Estaban ahí, las sombras, desde el principio. ¿Desde el principio? ¿Qué principio? No lo sé, pero otra vez, aparecieron de repente.
– ¡No! No te asustes… no las ataques. Solo mira hacia otro lado y se irán – le dije.
– ¿Al horizonte? – y alzó la mirada
– No, allí hay más. Mira a tus pies, a mis pies, a un punto en tierra firme – y bajé mi mirada.
Mis zapatos estaban viejos y sucios. Con los cordones deshilachados y embarrados. Con la puntera despegada y la lengüeta agujereada. Con los calcetines, gastados, asomando por los dos boquetes del empeine.
– No. Levanta la mirada. ¡Levanta la mirada! Mírame. ¡Mírame a los ojos!

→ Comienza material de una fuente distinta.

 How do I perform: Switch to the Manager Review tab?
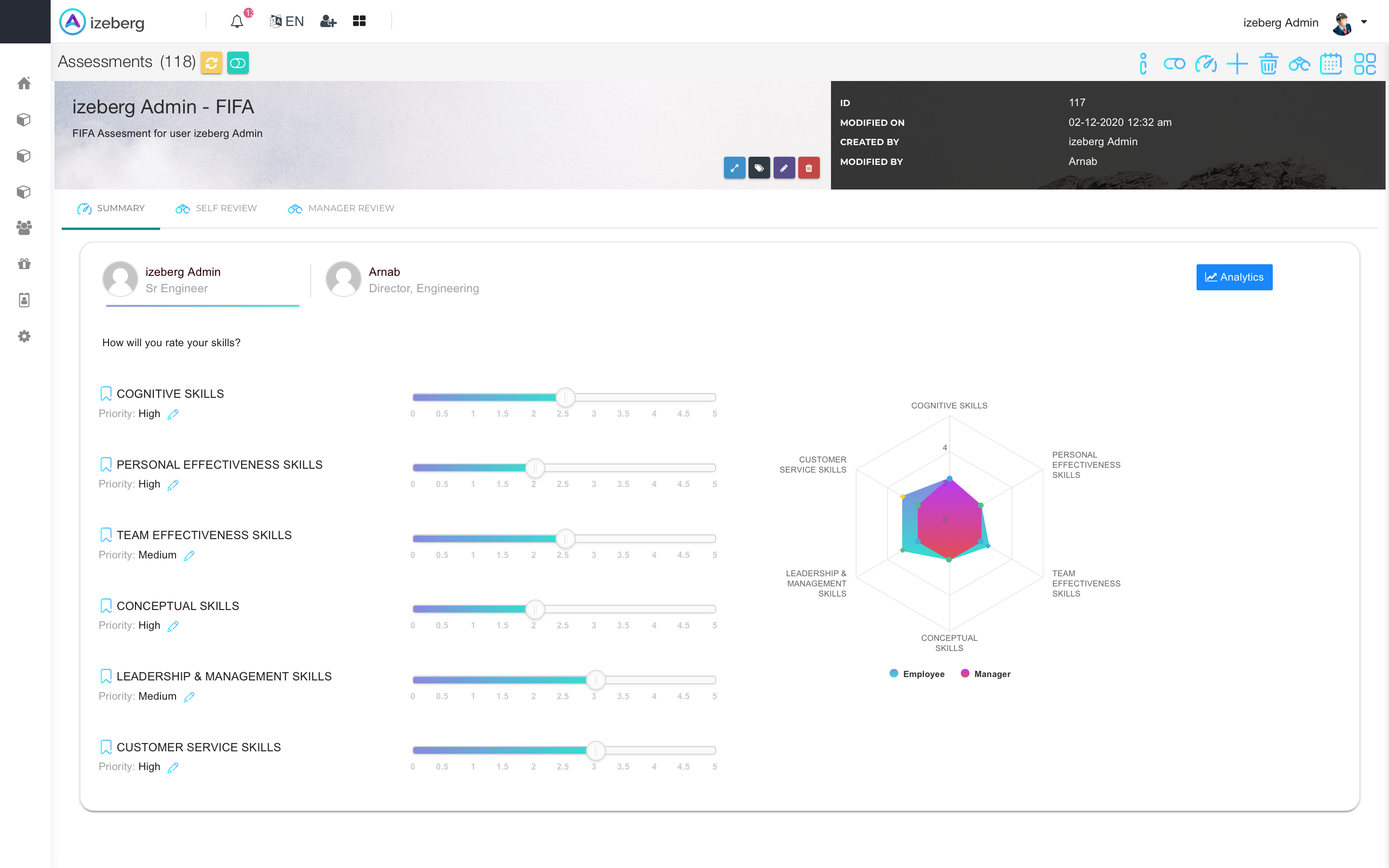click(x=341, y=208)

Y los miré, aterrado por mi desafío a las sombras, alcé la mirada. Y sus ojos eran azules y verdes y grises. Eran cristalinos, transparentes y de todos los colores. Todo estaba en ellos., como dos espejos mirando enfrentados al universo. Estaba yo y estaban las sombras, corriendo asustadas. Estaba ella. Y estaban los demás. Estaba ayer y estaba mañana. Estaba ahora y luego. Aquí y nunca. Estaban mis manos temblorosas y mis pies en el suelo. Y estaban sus manos, fuera y dentro de sus ojos, que agarraban a las mías sosteniéndolas más firmemente que el suelo a mis pies. Y estaban todos y cada uno de los vellos de mi cuello que se relajaban con el perfume que me llegaba con sus susurros: “no están” decía, ” se han ido”.
Pero ellas seguían fuera. Las sombras. Seguían ahí, nunca se iban y aún creía seguir escuchándolas escondidas en silencio.
– Van a volver.
– Shhh – y sus dedos se entrelazaban con lo míos.